**RECORDS PROVIDED:**
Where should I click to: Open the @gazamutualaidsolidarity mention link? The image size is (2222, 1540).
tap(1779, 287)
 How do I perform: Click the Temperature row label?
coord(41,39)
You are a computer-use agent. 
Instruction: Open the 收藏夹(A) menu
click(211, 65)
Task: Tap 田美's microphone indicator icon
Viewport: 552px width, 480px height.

**EXERCISE DIRECTIONS:** Copy every one of the entries above word for word, keeping each line unchanged.

**SOLUTION TO THE PROBLEM:**
Where should I click to: Open the @gazamutualaidsolidarity mention link? The image size is (2222, 1540).
tap(1779, 287)
 How do I perform: Click the Temperature row label?
coord(41,39)
You are a computer-use agent. 
Instruction: Open the 收藏夹(A) menu
click(211, 65)
Task: Tap 田美's microphone indicator icon
Viewport: 552px width, 480px height.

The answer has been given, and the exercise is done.